One of the main uses of this protein is for removing affinity tags from purified recombinant fusion proteins. The reason for the use of TEV protease as a biochemical tool is its high sequence specificity. This specificity allows for the controlled cleavage of proteins when the preference sequence is inserted into flexible loops. It also makes TEV protease relatively non-toxic in vivo as the recognized sequence scarcely occurs in proteins.

Although rational design has had limited success in changing protease specificity, directed evolution has been used to change the preferred residue either before or after the cleavage site.
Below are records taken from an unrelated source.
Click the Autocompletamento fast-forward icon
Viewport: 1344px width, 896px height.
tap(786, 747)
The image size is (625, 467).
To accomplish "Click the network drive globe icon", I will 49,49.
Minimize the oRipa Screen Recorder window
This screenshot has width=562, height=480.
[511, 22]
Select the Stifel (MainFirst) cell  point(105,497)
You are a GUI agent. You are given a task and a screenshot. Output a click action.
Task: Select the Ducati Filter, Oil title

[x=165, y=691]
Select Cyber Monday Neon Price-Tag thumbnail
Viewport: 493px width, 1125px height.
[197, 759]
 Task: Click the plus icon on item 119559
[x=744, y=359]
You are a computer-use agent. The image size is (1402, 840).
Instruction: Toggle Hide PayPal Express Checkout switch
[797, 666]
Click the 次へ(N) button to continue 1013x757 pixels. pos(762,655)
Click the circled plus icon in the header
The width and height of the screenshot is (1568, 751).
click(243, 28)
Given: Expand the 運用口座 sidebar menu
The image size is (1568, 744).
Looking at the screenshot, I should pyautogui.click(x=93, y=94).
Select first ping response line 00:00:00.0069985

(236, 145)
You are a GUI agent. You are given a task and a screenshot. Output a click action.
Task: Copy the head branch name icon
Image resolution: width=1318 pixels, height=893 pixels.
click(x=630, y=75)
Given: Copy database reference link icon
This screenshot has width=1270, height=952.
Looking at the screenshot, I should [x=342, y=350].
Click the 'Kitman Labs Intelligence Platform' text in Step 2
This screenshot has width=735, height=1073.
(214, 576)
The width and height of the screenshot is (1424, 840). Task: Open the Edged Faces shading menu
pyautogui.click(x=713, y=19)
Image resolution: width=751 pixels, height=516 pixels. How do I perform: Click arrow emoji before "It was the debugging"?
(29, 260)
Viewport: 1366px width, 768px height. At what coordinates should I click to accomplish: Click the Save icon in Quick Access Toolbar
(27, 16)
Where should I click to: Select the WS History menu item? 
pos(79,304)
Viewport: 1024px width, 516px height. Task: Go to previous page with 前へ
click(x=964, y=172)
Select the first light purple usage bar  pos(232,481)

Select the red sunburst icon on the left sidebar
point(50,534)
In recent developments, a next-generation TEV protease variant called Numacut has been engineered using a combination of AI-guided rational design, allosteric network analysis, and smart mutagenesis. This variant demonstrates efficient and scarless cleavage at ENLYFQ↓X motifs, where virtually all amino acids (except proline) are tolerated in the P1' position, significantly expanding its biotechnological applicability.

However, TEV protease does have limitations as a biochemical tool. It is prone to deactivation by self-cleavage (autolysis), though this can be abolished through a single S219V mutation in the internal cleavage site. The protease expressed alone is also poorly soluble, however several attempts have been made to improve its solubility through directed evolution and computational design. It has also been shown that expression can be improved by fusion to maltose binding protein (MBP) which acts a solubility-enhancing partner.

A more recent solution is offered by the Numacut variant, which combines multiple stabilizing and solubility-enhancing mutations. Numacut is expressed in high yields in E. coli, exhibits significantly improved solubility, and remains stable across a broad range of pH, salt concentrations, and buffer additives. In contrast to the wild-type enzyme, it can also be lyophilized and stored at room temperature, enhancing its applicability in industrial and pharmaceutical settings.

TEV protease has been reported to show a 10-fold loss of activity at 4 °C. TEV protease shows loss of activity at temperatures above 34 °C. The original TEV protease required the presence of reducing agent for high activity, which could interfere with the function of proteins containing disulfide bonds. After incorporation of various mutations, later "superTEV protease" versions are highly active in the presence or absence of reducing agent.

The molecular weight of this enzyme varies between 25 and 27 kDa depending on the specific construct used.